MG TC - A Contender in the American Sports Car Market
Like the HRG, the TC’s design dated from the 1930s. However, here the similarities end because the MG became the world’s most popular sports car for the early post-war years. With the British government encouraging its car makers to export their products to gain valuable foreign currency, the stylish, practical two-seater, that was good for a top speed of 75mph (121km/h), brought MG a global audience, first in Australia and then, even more significantly, in America. MG stands for Morris Garages and the company was the creation of its general manager, Cecil Kimber, who possessed a formidable flair for style and form. The TC’s visual origins are to be found in the J2 Midget of 1932. The open two-seater with its wire spoked weels, double humped scuttle, cutaways doors and bolster petrol tank, with all enveloping wings following in 1933, fathered an impressively stylistic line that was destined to survive until 1955.
The J2 was succeeded by the P-type midget of 1934, but the TC’s mechanical forebar was the larger Wolsley-engined 1.3 litre TA of 1936. This was replaced by the outwardly similar but Morris-powered 1.2 litre TB of 1939. The war interrupted production and when the MG factory at Abingdon, Berkshire restarted motor manufacture in 1945, the TB was dusted off, mildly updated and renamed the TC. Initially it was only available in black.

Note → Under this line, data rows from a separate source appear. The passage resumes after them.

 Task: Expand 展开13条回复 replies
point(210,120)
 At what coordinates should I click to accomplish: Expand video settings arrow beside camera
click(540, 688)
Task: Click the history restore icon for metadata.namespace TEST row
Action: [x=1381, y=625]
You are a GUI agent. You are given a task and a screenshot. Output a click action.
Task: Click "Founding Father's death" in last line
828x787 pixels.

Although by then an archaic design which lacked independent front suspension and sporting a body that did not posses a whiff of aerodynamic refinement, the public nevertheless responded to its undoubted charm. A car-hungry marketplace that was singularly bereft of open two-seaters, and a selling price of a little over 500 pounds did the rest.
When the TC’s hinged windscreen was in the fold-flat position with the wind blowing through the driver’s hair, it felt as though this harshly sprung little car was doing 90mph (145km/h), rather than the 75mph (121km/h) of which it was capable. By the time production ceased in 1950, an unprecedented 10,000 of these MGs had been sold, of which 65% were dispatched overseas. It was, to coin the company’s corporate advertising slogan, ‘the sports car America loved first’, and the TC paved the way for the outwardly similar TD. This was enhanced with independent front suspension. A total of 30,000 were produced , of which some 80% found American customers. This was in turn replaced by the TF of 1953, the last of the line, which survived until 1955. But MG’s transatlantic successes had not been wasted on its competitors at home and abroad. The race for the American sports car market was on!